お尋ねします。この石綿健康被害救済法において、医療費全額を負担するよう制度構築を図られたいとの要望に対して、国はどのような回答をされたのでしょうか。また、この回答に対して市はどのように対応しようと考えているのか市長の見解をお聞かせください。

答弁要旨

環境省では、医療費全額の負担は、公害等の「補償制度」でなければ難しく、仮に「補償制度」になると救済の対象から外れる方も出てくると認識していることなどから、現行の形で、迅速な救済の促進に力を入れていきたいとの意向がありました。しかしながら、この医療費については、国民健康保険料に影響を与えている重要な問題であると認識しております。そのため、この8月23日には、近畿都市国民健康保険者協議会から、厚生労働省に対して医療費全額の負担に対する要望を提出したところです。
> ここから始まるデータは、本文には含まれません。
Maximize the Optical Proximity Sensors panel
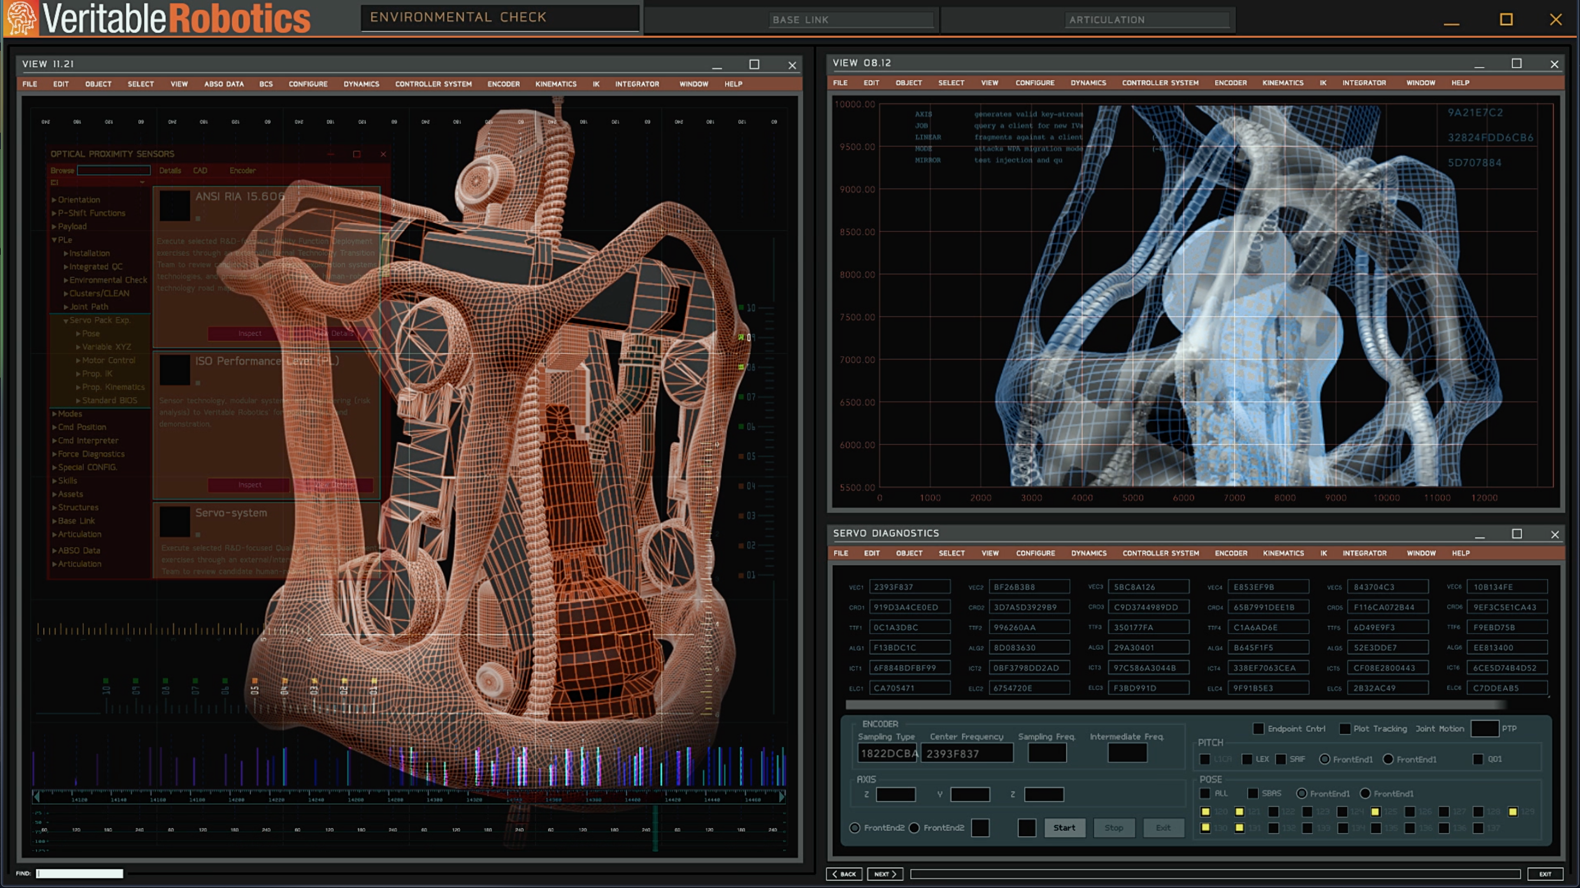This screenshot has width=1580, height=888. pyautogui.click(x=356, y=154)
このように、今後とも様々な機会を捉え、国へ要望を行ってまいりたいと考えております。(以上)

アスベストによる健康被害の特徴は、低濃度であっても、アスベストを吸い込んで20年から50年経過して中皮腫や肺がんなどを発症します。市内における中皮腫による死亡者は、2012年は31人、2013年は33人、2014年も33人と続き、2002年からの2014年までの13年間で339人の方が中皮腫で亡くなられています。アスベスト疾患による犠牲者を減らすためには、早期発見にあることは言うまでもありません。中皮腫は早期に発見できれば手当ができる治療も確立がすすんでいます。アスベスト検診受診のための積極的な呼びかけと、恒久的健康管理体制の確立が不可欠となっています。
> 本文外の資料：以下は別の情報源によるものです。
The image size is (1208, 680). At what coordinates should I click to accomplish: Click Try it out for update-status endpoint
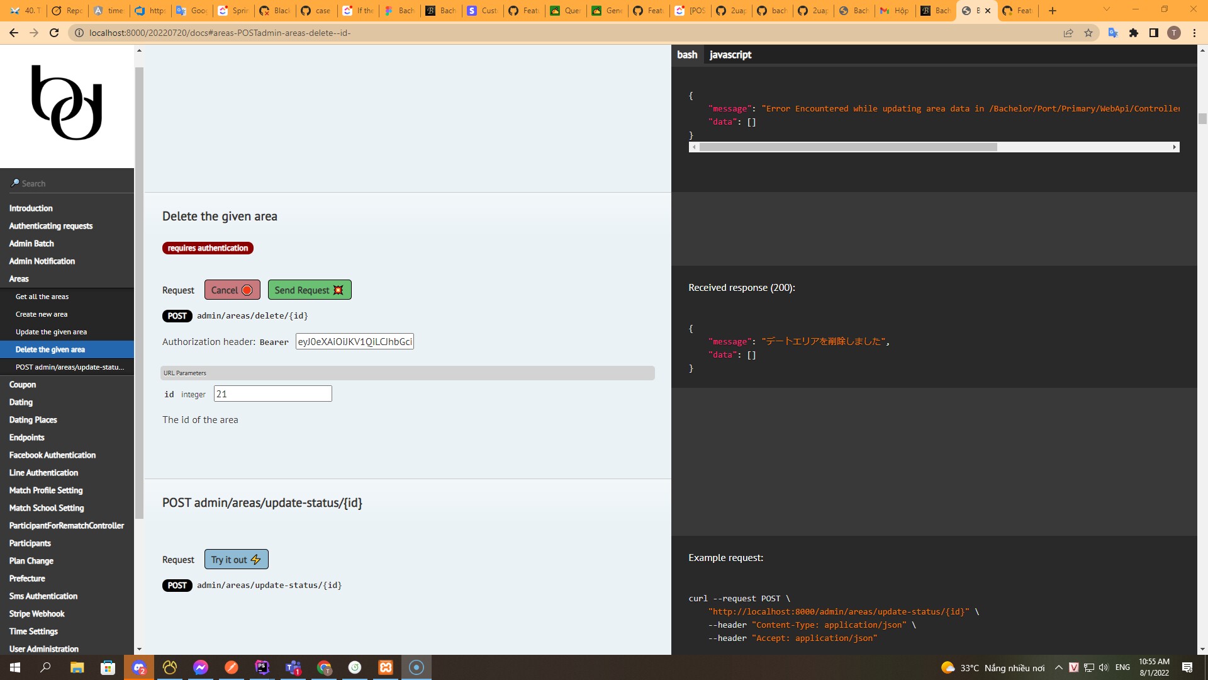click(236, 559)
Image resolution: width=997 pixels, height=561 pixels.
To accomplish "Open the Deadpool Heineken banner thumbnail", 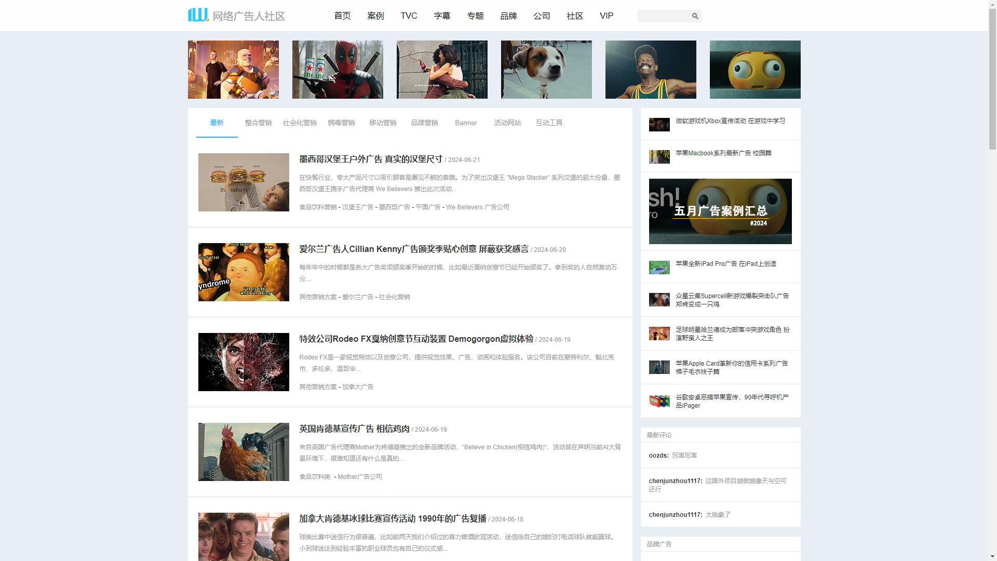I will tap(338, 70).
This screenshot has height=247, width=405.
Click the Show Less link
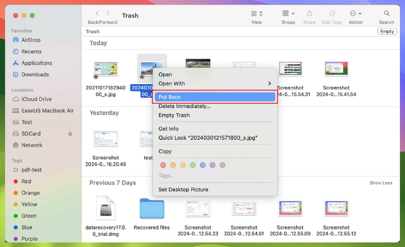coord(381,183)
 2014年3月にとりまとめたアスベストの健康影響に関する検討会の報告書では、これまでの健康リスク調査により一定の知見が得られたことから、第2次リスク調査終了後の2015年度以降は、データ収集を主な目的とする調査ではなく、アスベスト検診の実施に伴う課題などを検討するための調査として、リスク調査にかわってアスベストばくろ者の健康管理に係る試行調査が始まっています。この試行調査が実施され1年が経過しました。アスベスト健康相談の流れでは、まずアスベストについて健康不安がある方は、肺がん検診を受けます。この肺がん検診の受診場所は保健所または地域巡回検診となっています。そして、必要に応じて尼崎総合医療センター、関西労災病院、兵庫医科大学病院で胸部CT検査を受けることになります。

そこでお尋ねします。肺がん検診は検診場所を保健所や巡回検診に限定していますが、アスベストについて健康不安のある方の肺がん検診を希望する医療機関を市が募り、市民が身近で検診できるようにすることが必要と考えますが、市長の見解をお聞かせください。

答弁要旨

平成27年度の試行調査からは、石綿の健康管理について肺がん検診等を活用することで、従来の保健所での実施に加え、地域での特定健康診査等の会場でも受診ができるようになるなど、より市民の方が身近で受診していただけるような取組を行ってきております。肺がん検診につきましては、2名以上の医師による二重読影や過去のエックス線写真との比較読影の必要があり、市内医療機関での実施については、このような実施方法等含めた課題について、現在、尼崎市医師会と協議検討を続けているところです。今後とも、市民の皆様の健康管理に役立てていけるよう、身近なところで受診できるような取組について検討していきたいと考えております。(以上) 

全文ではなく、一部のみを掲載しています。